RenderIH: A Large-scale Synthetic Dataset for 3D Interacting Hand Pose
Estimation
- URL: http://arxiv.org/abs/2309.09301v3
- Date: Wed, 27 Sep 2023 16:02:13 GMT
- Title: RenderIH: A Large-scale Synthetic Dataset for 3D Interacting Hand Pose
Estimation
- Authors: Lijun Li, Linrui Tian, Xindi Zhang, Qi Wang, Bang Zhang, Mengyuan Liu,
and Chen Chen
- Abstract summary: We present a large-scale synthetic dataset RenderIH for interacting hands with accurate pose annotations.

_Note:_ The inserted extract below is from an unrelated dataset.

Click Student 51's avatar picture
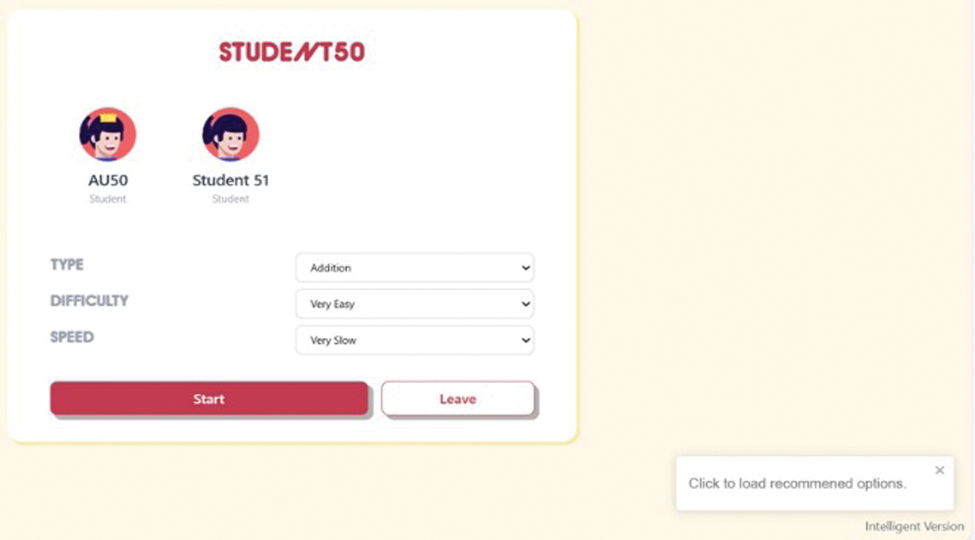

The dataset contains 1M photo-realistic images with varied backgrounds, perspectives, and hand textures.
For better pose estimation accuracy, we introduce a transformer-based pose estimation network, TransHand.
- Score: 19.840282327688776
- License: http://creativecommons.org/licenses/by/4.0/
- Abstract: The current interacting hand (IH) datasets are relatively simplistic in terms
of background and texture, with hand joints being annotated by a machine
annotator, which may result in inaccuracies, and the diversity of pose
distribution is limited. However, the variability of background, pose
distribution, and texture can greatly influence the generalization ability.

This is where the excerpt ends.